TASK TO CARRY OUT: Take from the material every line that contains the word "with".

EXTRACTED MATERIAL:
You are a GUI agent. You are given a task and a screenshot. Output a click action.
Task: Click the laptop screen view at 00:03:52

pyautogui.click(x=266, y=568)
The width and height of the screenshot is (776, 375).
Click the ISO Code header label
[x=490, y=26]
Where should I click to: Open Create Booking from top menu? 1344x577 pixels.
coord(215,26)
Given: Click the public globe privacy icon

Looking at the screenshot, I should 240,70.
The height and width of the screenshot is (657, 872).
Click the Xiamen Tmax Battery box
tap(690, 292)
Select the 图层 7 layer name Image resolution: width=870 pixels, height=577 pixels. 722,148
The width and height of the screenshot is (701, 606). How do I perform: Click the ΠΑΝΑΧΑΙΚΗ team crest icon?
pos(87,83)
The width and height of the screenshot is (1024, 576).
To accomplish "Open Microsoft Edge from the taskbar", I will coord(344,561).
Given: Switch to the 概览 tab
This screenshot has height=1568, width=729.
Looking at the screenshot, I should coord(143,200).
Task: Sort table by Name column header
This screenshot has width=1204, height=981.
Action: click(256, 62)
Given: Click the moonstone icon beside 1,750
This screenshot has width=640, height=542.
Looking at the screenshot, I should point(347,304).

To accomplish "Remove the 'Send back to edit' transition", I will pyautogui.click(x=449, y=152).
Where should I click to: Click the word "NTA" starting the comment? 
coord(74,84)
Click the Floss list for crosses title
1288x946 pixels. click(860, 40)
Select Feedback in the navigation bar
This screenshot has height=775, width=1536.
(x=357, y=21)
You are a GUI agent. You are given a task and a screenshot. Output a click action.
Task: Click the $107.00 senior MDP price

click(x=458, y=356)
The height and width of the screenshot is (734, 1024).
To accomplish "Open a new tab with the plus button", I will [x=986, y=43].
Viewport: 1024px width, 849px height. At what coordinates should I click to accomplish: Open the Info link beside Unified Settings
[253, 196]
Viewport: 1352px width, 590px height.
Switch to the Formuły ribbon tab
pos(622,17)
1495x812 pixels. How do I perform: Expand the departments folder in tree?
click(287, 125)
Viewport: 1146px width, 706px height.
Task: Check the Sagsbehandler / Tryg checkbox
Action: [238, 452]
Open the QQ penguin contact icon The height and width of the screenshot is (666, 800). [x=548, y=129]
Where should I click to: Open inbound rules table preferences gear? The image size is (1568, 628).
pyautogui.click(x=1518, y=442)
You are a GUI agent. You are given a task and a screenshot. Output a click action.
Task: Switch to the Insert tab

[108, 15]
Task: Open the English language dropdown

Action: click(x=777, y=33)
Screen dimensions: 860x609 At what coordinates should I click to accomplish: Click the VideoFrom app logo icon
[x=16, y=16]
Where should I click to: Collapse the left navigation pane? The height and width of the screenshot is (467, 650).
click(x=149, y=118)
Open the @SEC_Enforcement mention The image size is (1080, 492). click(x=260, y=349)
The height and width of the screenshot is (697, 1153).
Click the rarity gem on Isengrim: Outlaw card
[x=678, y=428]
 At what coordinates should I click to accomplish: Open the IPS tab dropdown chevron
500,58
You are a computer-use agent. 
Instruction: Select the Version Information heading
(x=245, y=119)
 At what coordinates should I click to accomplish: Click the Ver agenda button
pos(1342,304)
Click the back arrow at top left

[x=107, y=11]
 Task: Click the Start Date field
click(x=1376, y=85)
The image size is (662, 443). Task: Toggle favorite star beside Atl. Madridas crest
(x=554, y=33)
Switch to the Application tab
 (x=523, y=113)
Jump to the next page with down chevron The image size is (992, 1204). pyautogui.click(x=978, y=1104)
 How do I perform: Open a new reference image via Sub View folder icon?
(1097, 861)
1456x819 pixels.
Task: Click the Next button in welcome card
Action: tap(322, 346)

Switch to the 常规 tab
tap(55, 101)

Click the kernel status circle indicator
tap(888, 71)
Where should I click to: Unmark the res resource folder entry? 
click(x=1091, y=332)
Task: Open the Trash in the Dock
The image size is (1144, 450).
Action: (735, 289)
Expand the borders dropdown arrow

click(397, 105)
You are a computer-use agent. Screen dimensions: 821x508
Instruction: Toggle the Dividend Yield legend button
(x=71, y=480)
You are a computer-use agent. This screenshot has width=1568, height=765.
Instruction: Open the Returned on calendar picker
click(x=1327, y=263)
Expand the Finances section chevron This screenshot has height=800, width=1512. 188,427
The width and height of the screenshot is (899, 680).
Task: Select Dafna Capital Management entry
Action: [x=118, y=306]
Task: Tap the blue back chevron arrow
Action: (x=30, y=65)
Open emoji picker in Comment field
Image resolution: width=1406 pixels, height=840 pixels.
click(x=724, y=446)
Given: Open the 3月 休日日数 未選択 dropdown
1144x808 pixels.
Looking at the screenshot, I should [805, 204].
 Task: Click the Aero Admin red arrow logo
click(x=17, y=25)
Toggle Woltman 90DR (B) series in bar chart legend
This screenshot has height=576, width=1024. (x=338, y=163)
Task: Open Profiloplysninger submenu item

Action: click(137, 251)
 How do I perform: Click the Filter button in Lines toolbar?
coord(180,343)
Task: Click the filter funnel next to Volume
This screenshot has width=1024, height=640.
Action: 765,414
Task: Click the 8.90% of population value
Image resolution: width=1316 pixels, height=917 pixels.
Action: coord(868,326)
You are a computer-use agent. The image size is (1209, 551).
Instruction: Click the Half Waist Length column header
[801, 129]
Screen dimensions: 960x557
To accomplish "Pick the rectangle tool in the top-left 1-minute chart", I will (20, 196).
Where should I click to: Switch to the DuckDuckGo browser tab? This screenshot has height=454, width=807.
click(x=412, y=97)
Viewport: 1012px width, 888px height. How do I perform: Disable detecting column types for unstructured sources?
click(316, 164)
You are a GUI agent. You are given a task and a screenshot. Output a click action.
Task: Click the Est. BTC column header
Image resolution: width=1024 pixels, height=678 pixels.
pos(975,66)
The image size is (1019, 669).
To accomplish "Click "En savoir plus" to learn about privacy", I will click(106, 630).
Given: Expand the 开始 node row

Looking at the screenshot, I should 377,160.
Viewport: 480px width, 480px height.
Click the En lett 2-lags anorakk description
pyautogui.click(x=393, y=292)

EXERCISE RESPONSE:
To accomplish "Open a new tab with the plus button", I will [x=986, y=43].
Jump to the next page with down chevron The image size is (992, 1204). pyautogui.click(x=978, y=1104)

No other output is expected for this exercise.